++++ GIVEN RECORDS ++++

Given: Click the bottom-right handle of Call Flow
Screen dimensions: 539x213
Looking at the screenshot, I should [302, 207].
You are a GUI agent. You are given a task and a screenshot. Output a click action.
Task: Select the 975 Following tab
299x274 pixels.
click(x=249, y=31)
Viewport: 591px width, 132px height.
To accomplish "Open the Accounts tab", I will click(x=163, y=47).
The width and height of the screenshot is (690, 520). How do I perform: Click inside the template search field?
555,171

++++

Copy out every one of the items above line for line, with no changes.

- _FULL RESPONSE_
Given: Click the bottom-right handle of Call Flow
Screen dimensions: 539x213
Looking at the screenshot, I should [302, 207].
You are a GUI agent. You are given a task and a screenshot. Output a click action.
Task: Select the 975 Following tab
299x274 pixels.
click(x=249, y=31)
Viewport: 591px width, 132px height.
To accomplish "Open the Accounts tab", I will click(x=163, y=47).
The width and height of the screenshot is (690, 520). How do I perform: Click inside the template search field?
555,171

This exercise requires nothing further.